Work to complete – Print the part of the listing that opens with the line containing "You are a GUI" and runs through the end of the listing, with both ends included, leaving out any pictures.

Begin

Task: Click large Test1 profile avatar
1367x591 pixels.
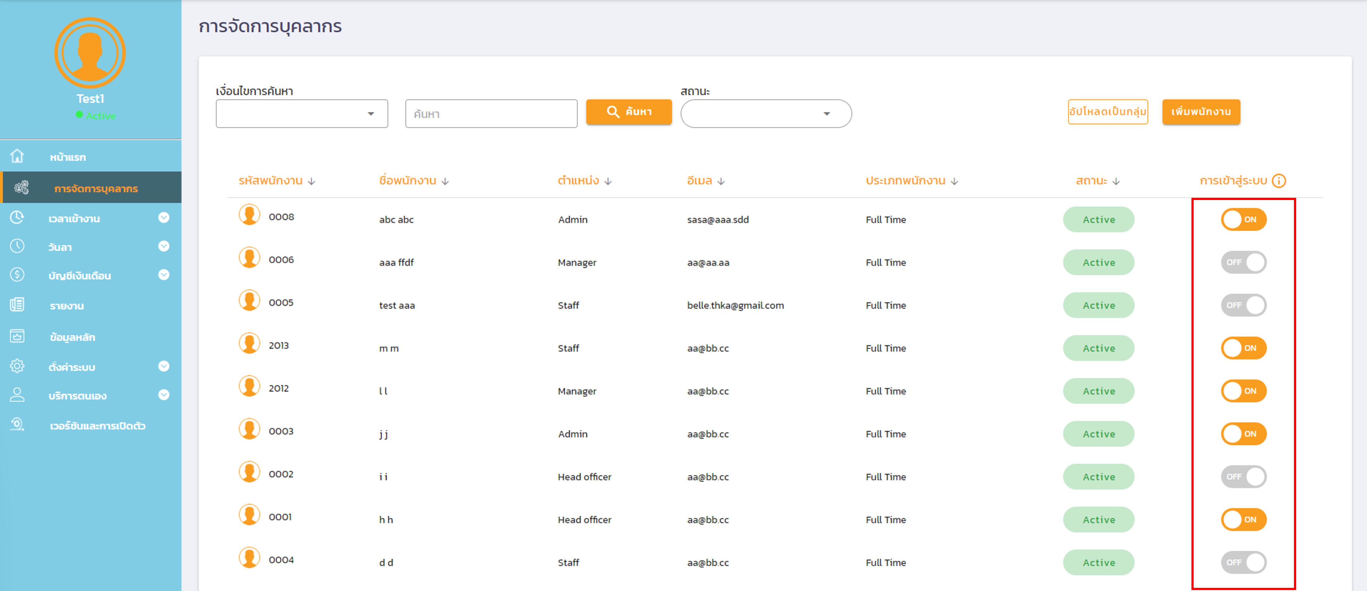Action: pyautogui.click(x=90, y=53)
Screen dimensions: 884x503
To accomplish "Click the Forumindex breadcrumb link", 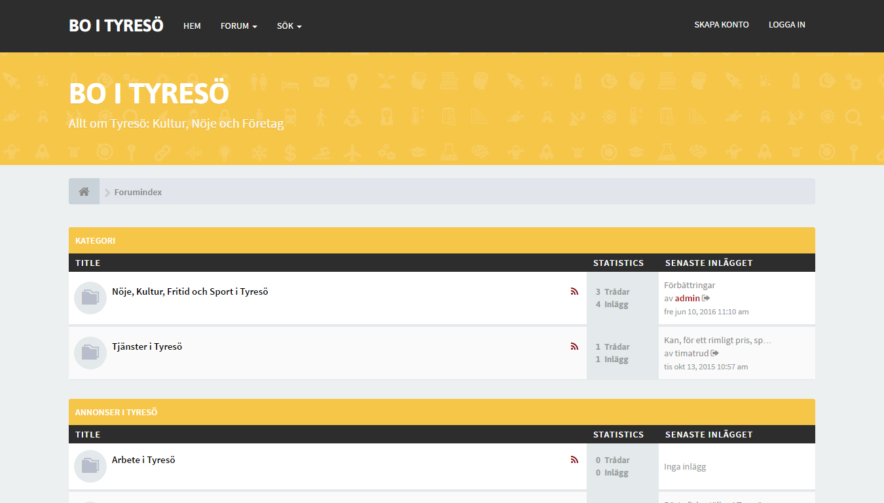I will (x=138, y=193).
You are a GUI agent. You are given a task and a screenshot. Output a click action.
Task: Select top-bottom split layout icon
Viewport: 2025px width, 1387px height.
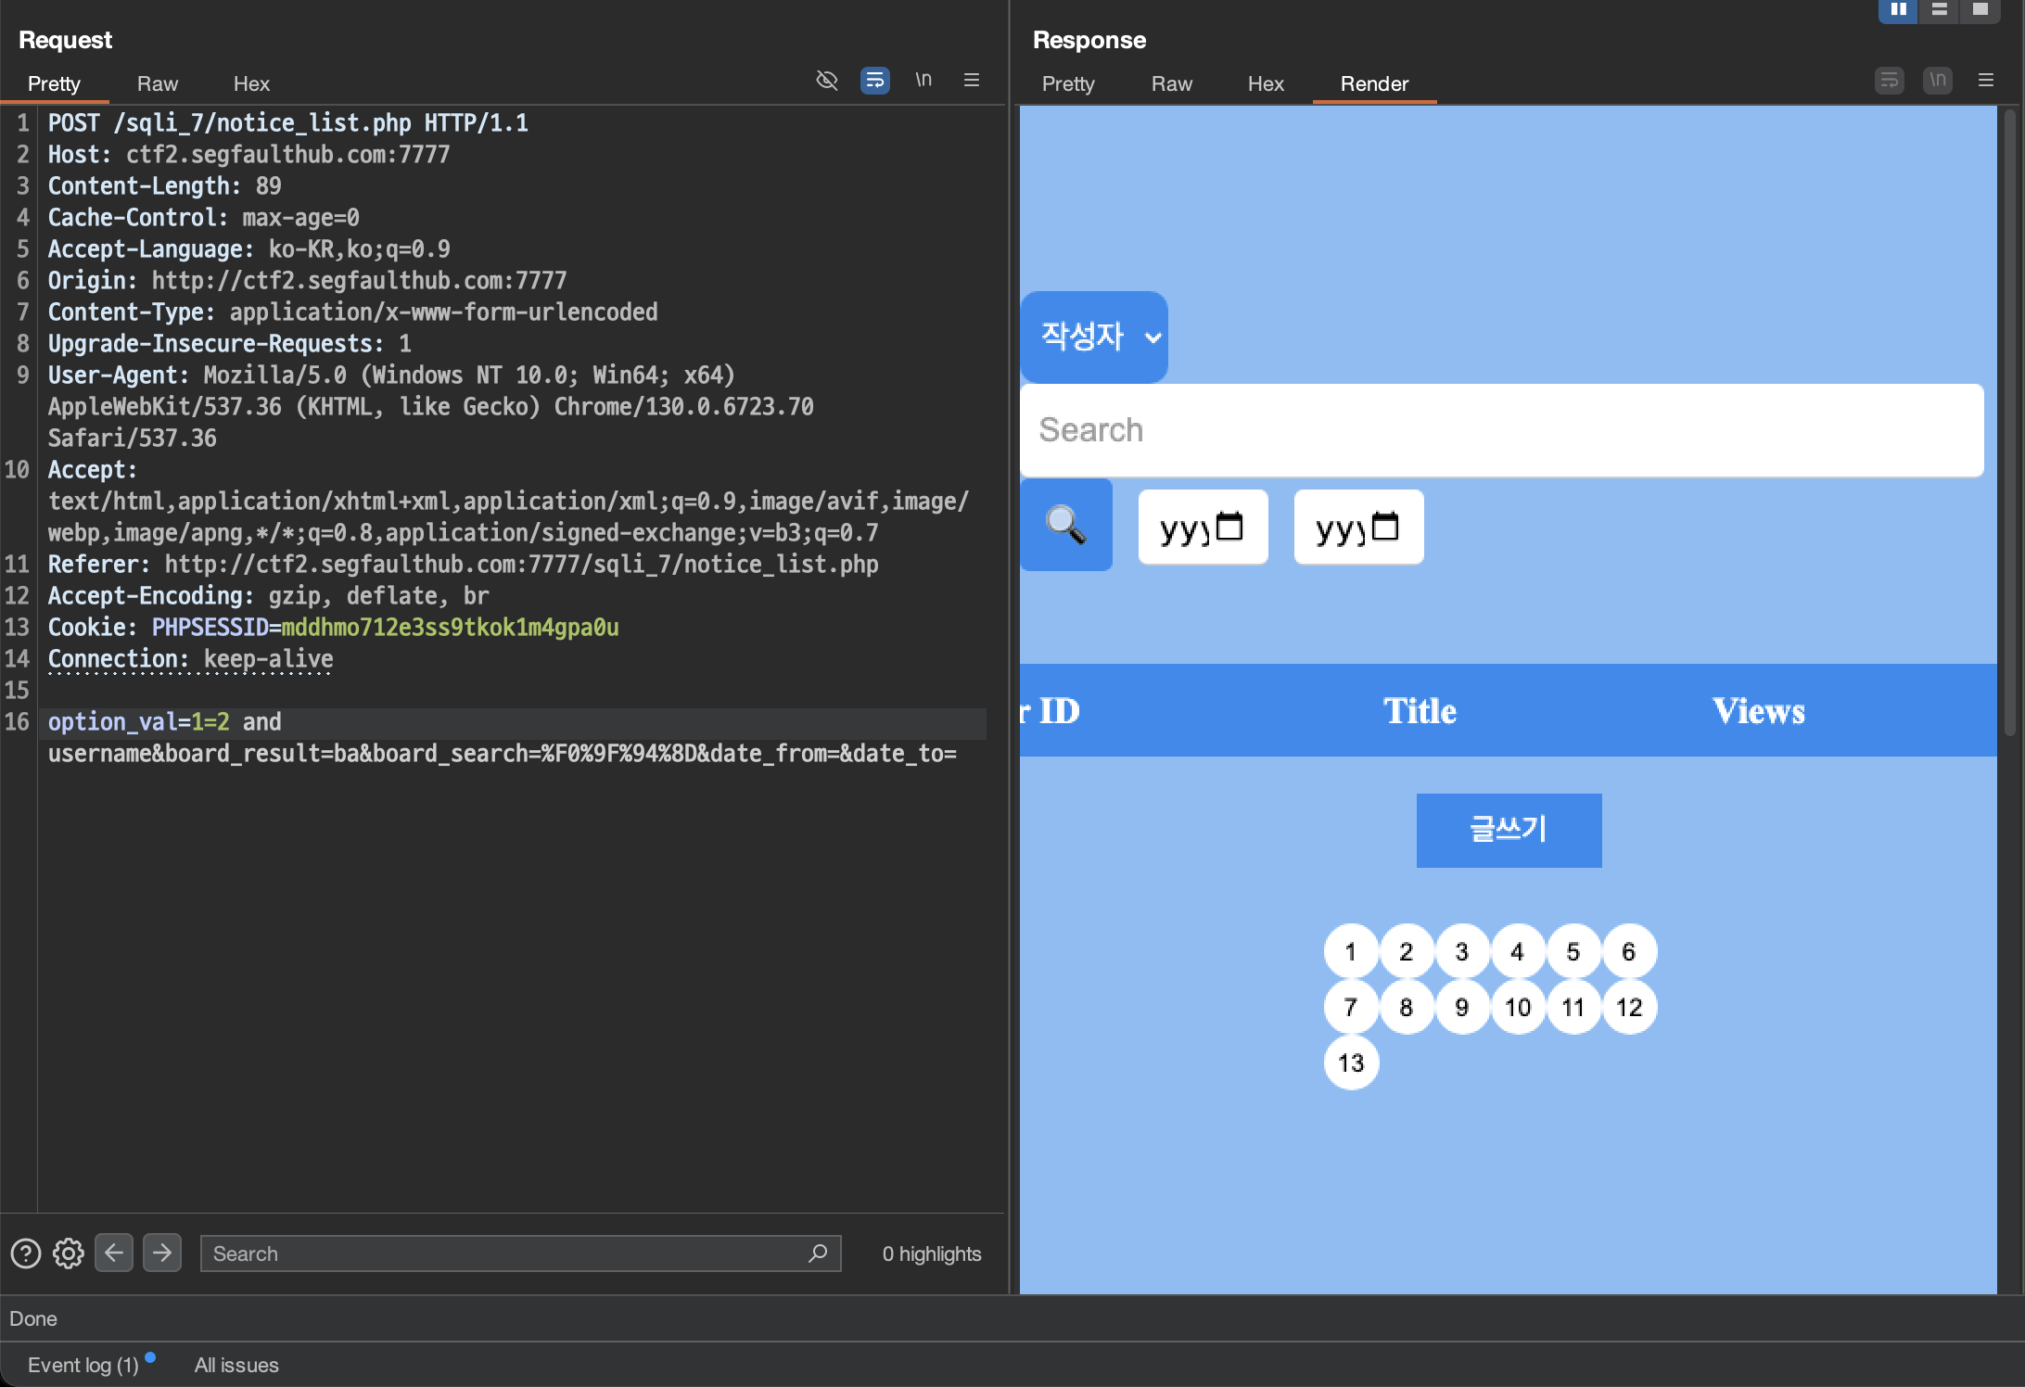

End

The completed task –
You are a GUI agent. You are given a task and a screenshot. Output a click action.
Task: Select top-bottom split layout icon
Viewport: 2025px width, 1387px height.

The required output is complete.